Je me souviens qu’à l’école, jadis, on nous faisait dessiner des frises chronologiques. Pour le XIXème siècle, par exemple, on traçait clairement des zones franches et déterminées. De 1802 à 1815, c’était l’Empire.  Napoléon et tous ses  grognards en leur pré carré. A leurs côtés, Louis XVIII et Charles X, chacun avec ses propres dates, formaient un autre colis en deux parties qui nous emmenait jusqu’à 1830. On changeait encore de couleur. 1830-1848 : Ah, 48 !  La fin du grand rêve de 89, nous disait-on, avorté avec la mort de la Seconde République. Le commencement du grand roman hugolien.  Le Coup d’Etat du Petit (déjà). Et puis le Second (Empire).Enfin, tout le monde voit le genre. Peut-être pas.

De ces frises colorées, j’ai gardé longtemps sans trop m’en rendre compte une vision niaisement compartimentée de l’Histoire. Comme s’il y avait des époques… Des gens du Premier Empire, puis des gens de la Restauration, des gens de  la Monarchie de Juillet… Des personnages de Benjamin Constant, d’un côté, de Stendhal ou de Balzac de l’autre. Puis viendraient les cohortes des  républicains,  3, 4, 5 comme au défilé…Comme si l’Histoire, avant ma naissance, avait été composée de diverses séquences et que depuis, en me devenant sensible, elle avait cessé d’être à mon tympan si heurtée. Que seule, ma mienne….

C’est Renan qui, dans ses Souvenirs d’enfance, livre le portrait attachant du « Bonhomme Système », un jacobin de 1793 qui, n’ayant jamais su s’adapter aux séquences suivantes, était devenu la risée de tous et mourut dans la défroque d'un tragique anachronisme.

= Données fournies =
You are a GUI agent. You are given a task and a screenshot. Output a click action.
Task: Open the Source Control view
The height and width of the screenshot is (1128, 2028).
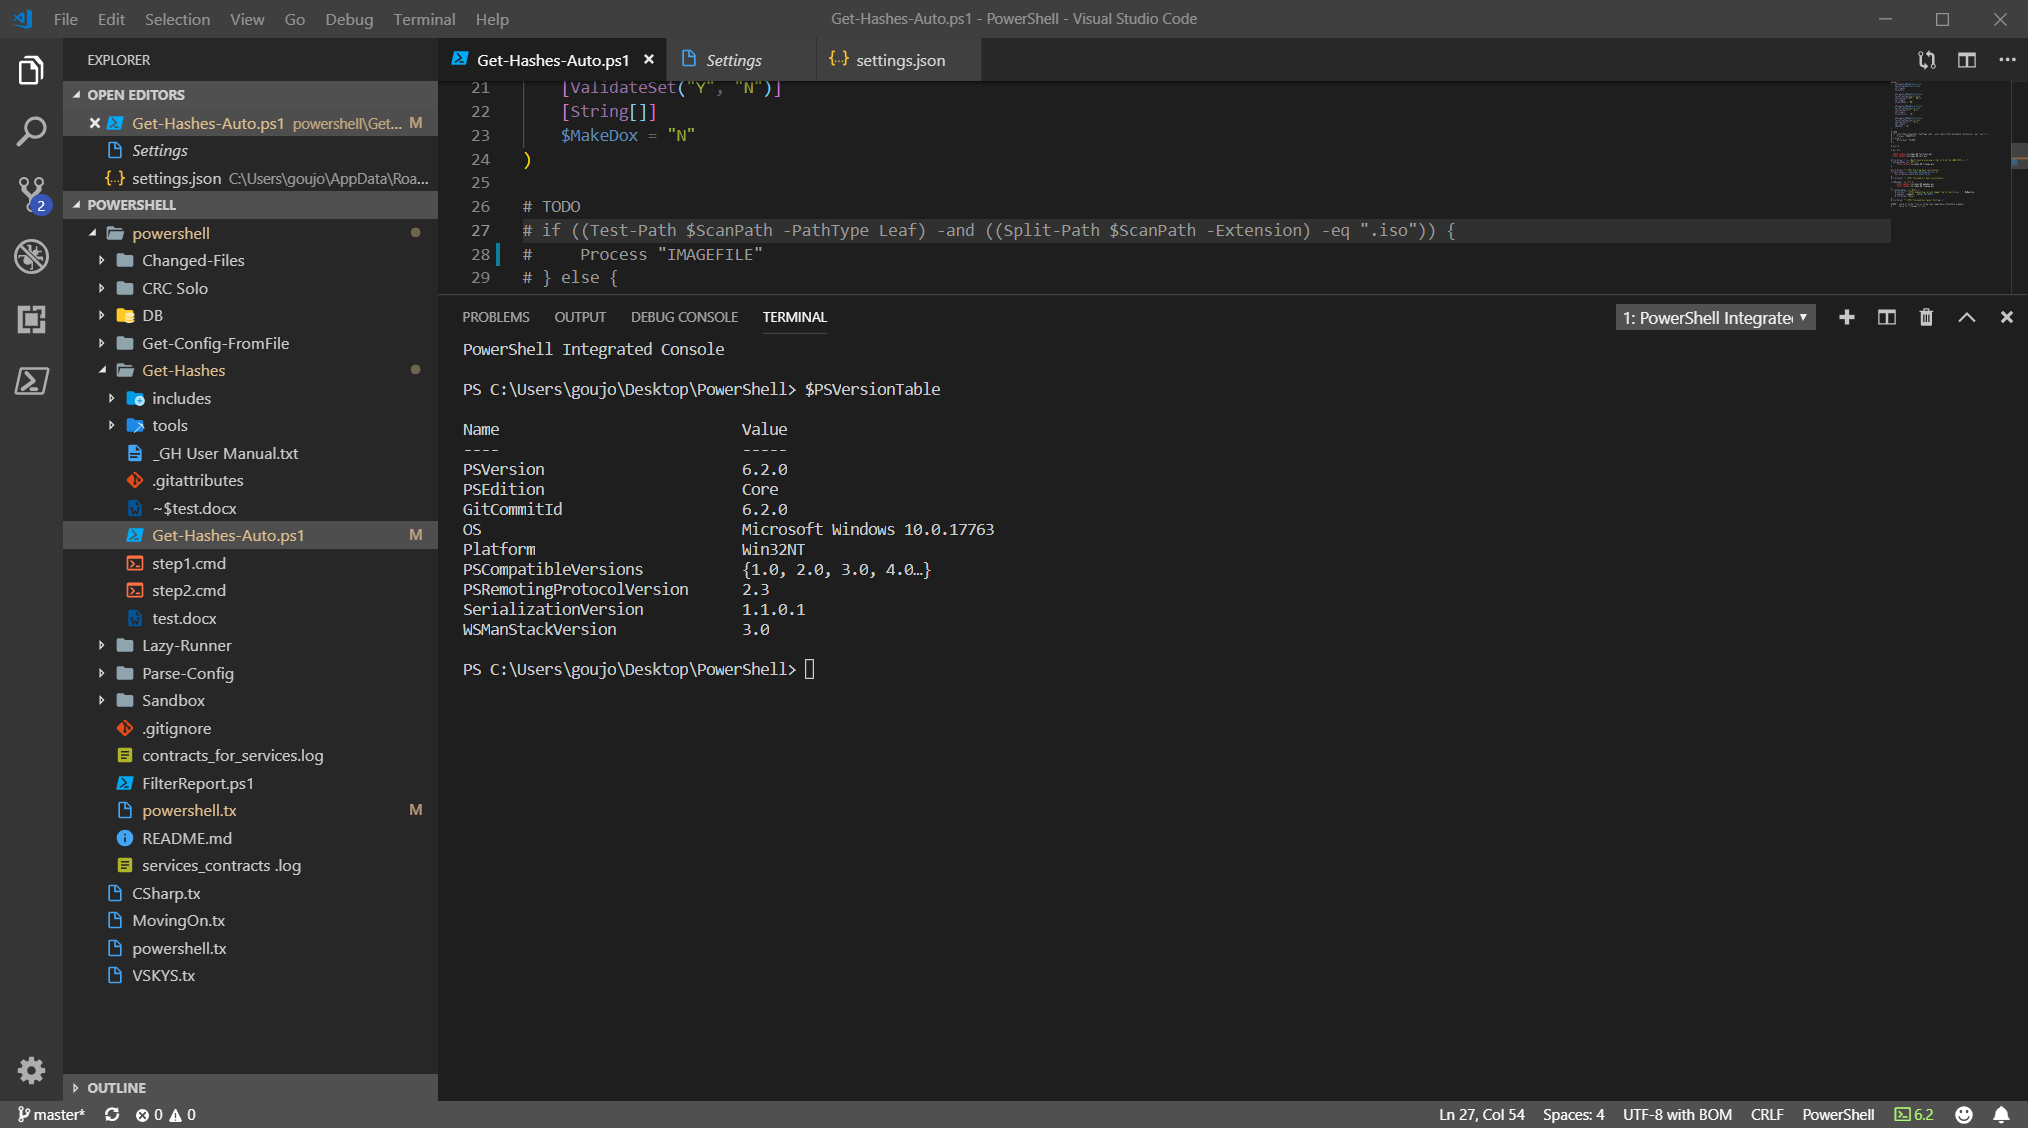click(x=31, y=193)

= Consignes =
1 - D'après l'extrait sur les frises chronologiques, dans quel ouvrage Renan fait-il le portrait du « Bonhomme Système » ?
2 - Poursuivez l'extrait sur les frises chronologiques à partir de sa dernière phrase.

= Réponses attendues =
1 - Dans ses Souvenirs d'enfance.

2 -
A en croire le tapage médiatique, nous serions en ce 8 mai 2012, avec nos deux présidents, dans un moment de transition, entre deux séquences. Les socialistes aimeraient faire oublier celle qui s’achève et tentent de ranimer la séquence mitterrandienne du siècle passé, histoire de légitimer ou de colorier leurs futures errances, comme la chiraquie et les sarkozistes l’avaient mise à la trappe pour fonder leur temps à eux. Ils y arriveront. En même temps, l’Europe, le grand « machin », nous pataugeons dans un temps nouveau et un espace remodelé... Et l’on voudrait que notre vie ressemblât au fond à cette frise, que nous jetions les « années Sarkozy » avec le bonhomme, pour s’adonner au « moment Hollande », dans ce temps qui s’annonce.

Pourtant, on ne pourra pas plus jeter ces années-là qu’on n’a pu jeter les autres. Parce que nous vivons, de chair, et qu'elles sont nôtres. Il y en a pour qui ç’aura été les années de l’enfance, d’autres celles de l’adolescence, et ainsi de suite. La vie d’un individu n’est pas « séquençable » comme une frise. Le monde entier nous y pousse et pourtant, nous ne sommes pas « sommés » de nous adapter. Nous cherchons notre fil.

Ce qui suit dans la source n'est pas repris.